==== Provided passage ====

Gale Crater: Geological 'sweet shop' awaits Mars rover


Grotzinger leads a team of several hundred mission scientists

John Grotzinger is the project scientist on Nasa's latest multi-billion-dollar mission to Mars.

He's going to become a familiar face in the coming months as he explains to TV audiences the importance of the discoveries that are made by the most sophisticated spacecraft ever sent to touch the surface of another world.

The Curiosity Rover - also called the Mars Science Laboratory (MSL) - is set to land on Monday (GMT) for a minimum two-year exploration of a deep hole on Mars' equator known as Gale Crater.

The depression was punched out by an asteroid or comet billions of years ago.

The lure for Grotzinger and his fellow scientists is the huge mound of rock rising 5km from the crater floor.

Mount Sharp, as they refer to it, looks from satellite pictures to be constructed from ancient sediments - some deposited when Mars still had abundant water at its surface.

Gale Crater From orbit, Mount Sharp looks like Australia. Gale is named after an Australian astronomer.

That makes it an exciting place to consider the possibility that those distant times may also once have supported microbial life.

And Curiosity, with its suite of 10 instruments, will test this habitability hypothesis.

Grotzinger is a geologist affiliated to the California Institute of Technology and he recently took the BBC Horizon programme to the mountains of the nearby Mojave Desert to illustrate the work the rover will be doing on Mars.

He climbed to a level and then pointed to the rock sediments on the far side of the valley.

"What you see here is a stack of layers that tell us about the early environmental history of Earth, representing hundreds of millions of years," he told Horizon.

"They read like a book of Earth history and they tell us about different chapters in the evolution of early environments, and life.

"And the cool thing about going to Mount Sharp and Gale Crater is that there we'll have a different book about the early environmental history of Mars.

"It will tell us something equally interesting, and we just don't know what it is yet," he said.

Mission scientist Dawn Sumner describes the capabilities of some of the instruments on Nasa's Curiosity rover

Curiosity dwarfs all previous landing missions undertaken by the Americans.

At 900kg, it's a behemoth. It's nearly a hundred times more massive than the first robot rover Nasa sent to Mars in 1997.

Curiosity will trundle around the foothills of Mount Sharp much like a human field geologist might walk through Mojave's valleys. Except the rover has more than a hammer in its rucksack.

It has hi-res cameras to look for features of interest. If a particular boulder catches the eye, Curiosity can zap it with an infrared laser and examine the resulting surface spark to query the rock's elemental composition.

If that signature intrigues, the rover will use its long arm to swing over a microscope and an X-ray spectrometer to take a closer look.

==== Dataset section ====

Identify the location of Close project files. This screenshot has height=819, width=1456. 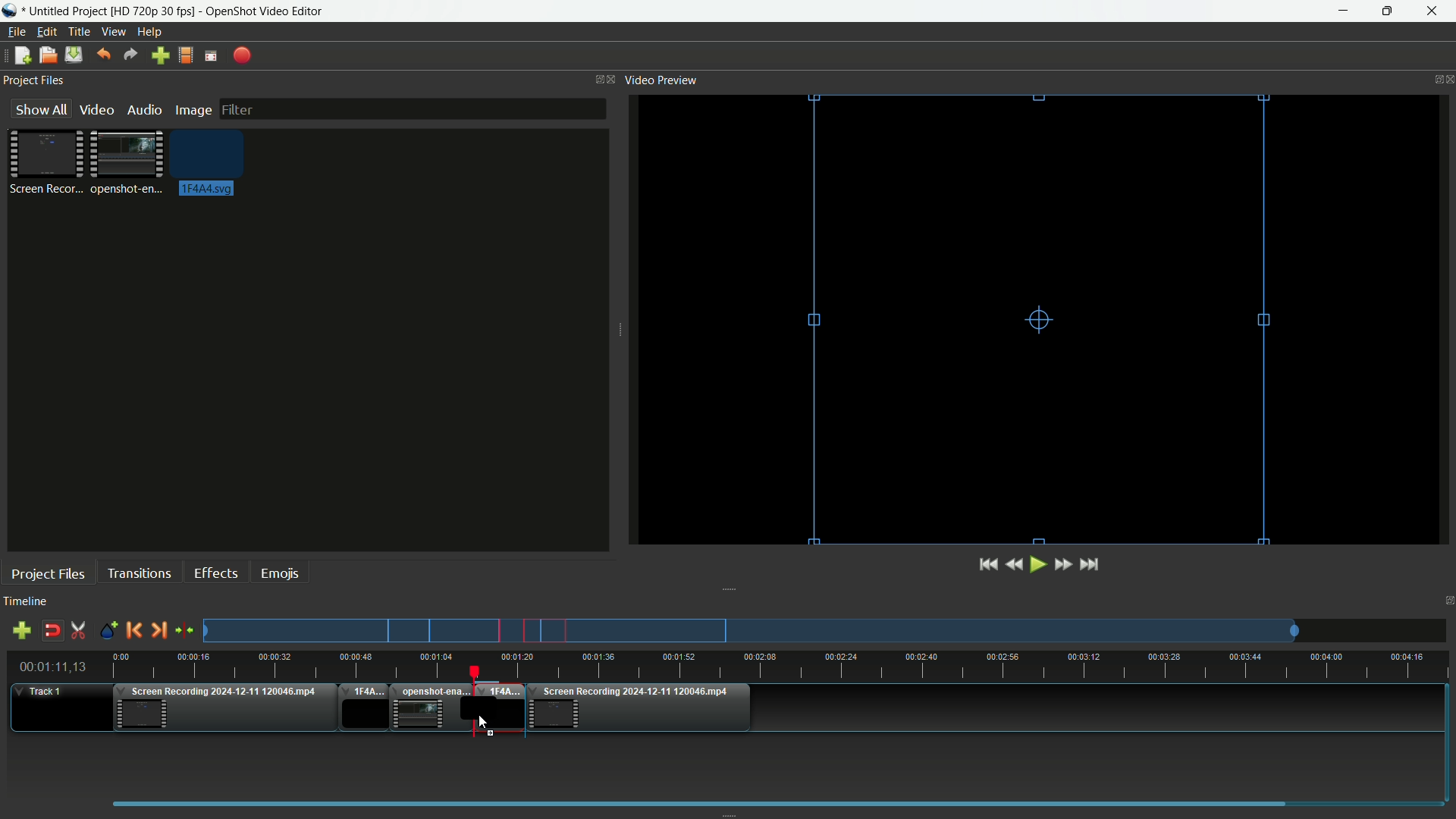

====

- Tasks to perform:
1. Give again the passage from the Gale Crater article, starting at "Gale Crater: Geological" and ending at "as Gale Crater.".
2. List each device or piece of equipment that the Gale Crater article names as part of the Curiosity rover.

- Task-by-task solutions:
1.
Gale Crater: Geological 'sweet shop' awaits Mars rover


Grotzinger leads a team of several hundred mission scientists

John Grotzinger is the project scientist on Nasa's latest multi-billion-dollar mission to Mars.

He's going to become a familiar face in the coming months as he explains to TV audiences the importance of the discoveries that are made by the most sophisticated spacecraft ever sent to touch the surface of another world.

The Curiosity Rover - also called the Mars Science Laboratory (MSL) - is set to land on Monday (GMT) for a minimum two-year exploration of a deep hole on Mars' equator known as Gale Crater.

2.
- Hi-res cameras
- Infrared laser
- Long arm
- Microscope
- X-ray spectrometer